The document presents a plan for fulfilling these commitments.  

Watchers' notes of EB discussions of NCDs

Prevention and Control of Noncommunicable Diseases (EB Documents 130/6, 130/7, 130/8)

Member States highlighted the importance of the UN High-Level Meeting on the prevention and control of noncommunicable diseases (HLM) and stated the momentum should not be lost.

USA introduced the draft resolution co-sponsored by Australia, Barbados, Canada, Costa Rica, Kenya, Norway and Switzerland. The resolution attempts to set out a clear process of active participation by Member States through the critical year of 2012 on three areas, reflecting the tasks given to WHO by the UNGA at the HLM (to develop a comprehensive global monitoring framework with targets and indicators; to strengthen multisectoral action through partnerships; and to develop a new Action Plan for 2013-2020).  

The USA, Mexico, South-Africa, Brazil, Thailand, France and Estonia on behalf of the EU emphasized the importance of linking future NCD action with action addressing the SDH and the Rio Declaration.

The need for multisectoral action was highlighted by several countries. Canada looked forward to working with “funds, programs, Member States and WHO”.  Brunei Darrusalam mentioned the need to engage with the food and beverage industries. France however, stressed that health should remain at the heart of a multisectoral approach. The commitment of all stakeholders is essential, but any involvement in this very lucrative sector should be very transparent. Safeguards should be in place to prevent conflict of interest.

Switzerland recognized that the work of the framework and the targets should be protected from conflict of interest, but urged that all stakeholders should be involved in the implementation of the Action Plan.

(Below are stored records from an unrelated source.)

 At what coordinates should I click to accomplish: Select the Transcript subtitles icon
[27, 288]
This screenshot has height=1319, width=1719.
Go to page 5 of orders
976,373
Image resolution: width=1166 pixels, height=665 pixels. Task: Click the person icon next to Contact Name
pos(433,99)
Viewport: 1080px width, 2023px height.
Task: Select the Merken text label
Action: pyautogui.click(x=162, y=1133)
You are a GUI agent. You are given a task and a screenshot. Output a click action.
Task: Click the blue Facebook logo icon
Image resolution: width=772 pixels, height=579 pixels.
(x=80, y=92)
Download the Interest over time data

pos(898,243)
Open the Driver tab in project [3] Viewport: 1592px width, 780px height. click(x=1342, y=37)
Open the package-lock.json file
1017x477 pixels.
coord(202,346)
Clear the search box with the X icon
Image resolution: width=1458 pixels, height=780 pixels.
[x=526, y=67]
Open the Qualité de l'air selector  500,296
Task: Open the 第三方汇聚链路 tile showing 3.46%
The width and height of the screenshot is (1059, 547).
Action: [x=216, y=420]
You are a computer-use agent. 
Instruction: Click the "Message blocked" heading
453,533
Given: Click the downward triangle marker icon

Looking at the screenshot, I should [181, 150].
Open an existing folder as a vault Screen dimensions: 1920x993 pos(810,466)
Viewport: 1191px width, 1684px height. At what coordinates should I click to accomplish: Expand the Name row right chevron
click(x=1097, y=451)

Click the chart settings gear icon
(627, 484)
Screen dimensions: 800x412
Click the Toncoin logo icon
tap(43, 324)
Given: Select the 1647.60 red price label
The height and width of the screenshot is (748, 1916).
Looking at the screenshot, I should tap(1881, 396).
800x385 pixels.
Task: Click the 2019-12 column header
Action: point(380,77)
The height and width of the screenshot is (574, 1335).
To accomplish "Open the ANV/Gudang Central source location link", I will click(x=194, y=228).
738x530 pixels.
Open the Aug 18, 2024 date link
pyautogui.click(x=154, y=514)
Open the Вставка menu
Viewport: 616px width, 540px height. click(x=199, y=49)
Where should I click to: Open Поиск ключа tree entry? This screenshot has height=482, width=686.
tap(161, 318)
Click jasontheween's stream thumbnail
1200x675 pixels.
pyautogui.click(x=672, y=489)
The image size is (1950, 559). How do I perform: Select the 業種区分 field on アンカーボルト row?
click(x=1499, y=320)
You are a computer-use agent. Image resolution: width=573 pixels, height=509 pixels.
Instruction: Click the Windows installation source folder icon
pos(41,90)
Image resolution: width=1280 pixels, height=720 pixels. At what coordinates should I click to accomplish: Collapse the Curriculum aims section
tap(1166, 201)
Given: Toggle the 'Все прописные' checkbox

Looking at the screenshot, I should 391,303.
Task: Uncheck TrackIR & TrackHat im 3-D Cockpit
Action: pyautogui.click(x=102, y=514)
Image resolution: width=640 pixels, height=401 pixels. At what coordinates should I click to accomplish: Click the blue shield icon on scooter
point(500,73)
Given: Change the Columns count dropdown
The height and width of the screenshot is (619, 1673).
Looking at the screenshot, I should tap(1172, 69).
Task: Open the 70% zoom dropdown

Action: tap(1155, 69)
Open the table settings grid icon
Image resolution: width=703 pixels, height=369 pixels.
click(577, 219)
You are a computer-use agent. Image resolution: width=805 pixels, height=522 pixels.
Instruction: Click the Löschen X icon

India on the other hand, recalled that the Political Declaration of the HLM specifically recognizes the fundamental conflict of interest between the tobacco industry and public health [par 38] and urged for similar action to minimize the use of alcohol. They requested WHO to initiate action on a framework convention on alcohol, similar to the one on tobacco. As for the development of the comprehensive monitoring framework and the setting of targets, they urged for the process to be as inclusive as possible, involving CSOs and international organizations.

Access to medicines was taken up in the draft resolution and its importance was stressed by India, Brazil, Mexico, South Africa, Côte d’Ivoire and the US. Mozambique on behalf of the AR, Brazil and Algeria specifically asked for the implementation of TRIPS flexibilities.

Several developing countries stressed the importance of continuous technical support tailored to country needs, data collection and working both on lifestyle changes and strengthening health systems, including training of primary health care workers.

The need for health system strengthening was emphasized by India, Mexico and France, calling for universal health coverage. The need to increase funding was touched upon by Myanmar, India, South Africa and Mozambique on behalf of the AR. Algeria mentioned that additional expenditure on health was being backed up by innovative methods deriving from taxing tobacco.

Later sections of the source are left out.